### REQUEST
Recast the entries below as a JSON list of strings, one string per line and with blank lines omitted, covering everything from the line containing "Click the blue order marker above 19:00" down to and including the line containing "The height and".

** Begin RECORDS SUPPLIED **

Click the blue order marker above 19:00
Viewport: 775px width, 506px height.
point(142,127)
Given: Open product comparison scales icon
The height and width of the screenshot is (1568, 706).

** End RECORDS SUPPLIED **
** Begin RECORDS SUPPLIED **

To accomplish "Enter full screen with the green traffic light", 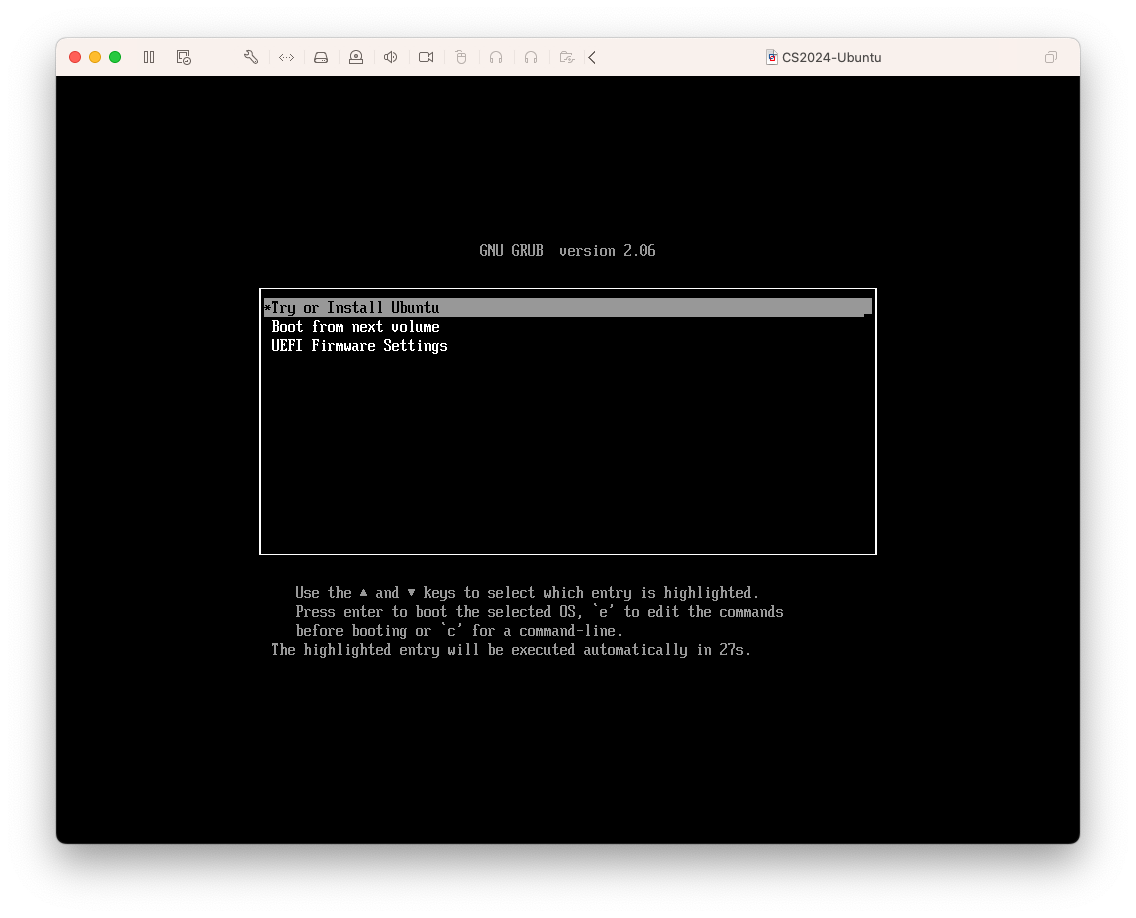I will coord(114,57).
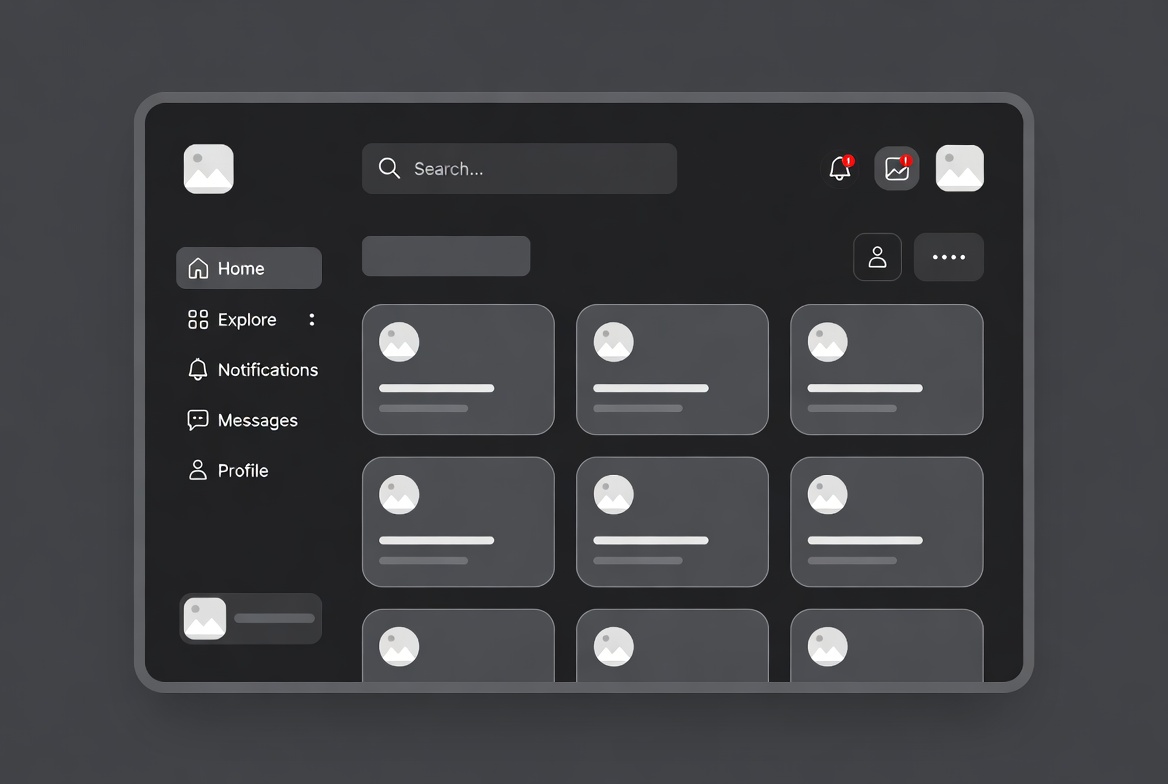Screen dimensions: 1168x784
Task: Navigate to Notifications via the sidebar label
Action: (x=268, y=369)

** End RECORDS SUPPLIED **

### SOLUTION FOR THIS TASK
[
  "Click the blue order marker above 19:00",
  "Viewport: 775px width, 506px height.",
  "point(142,127)",
  "Given: Open product comparison scales icon",
  "The height and width of the screenshot is (1568, 706)."
]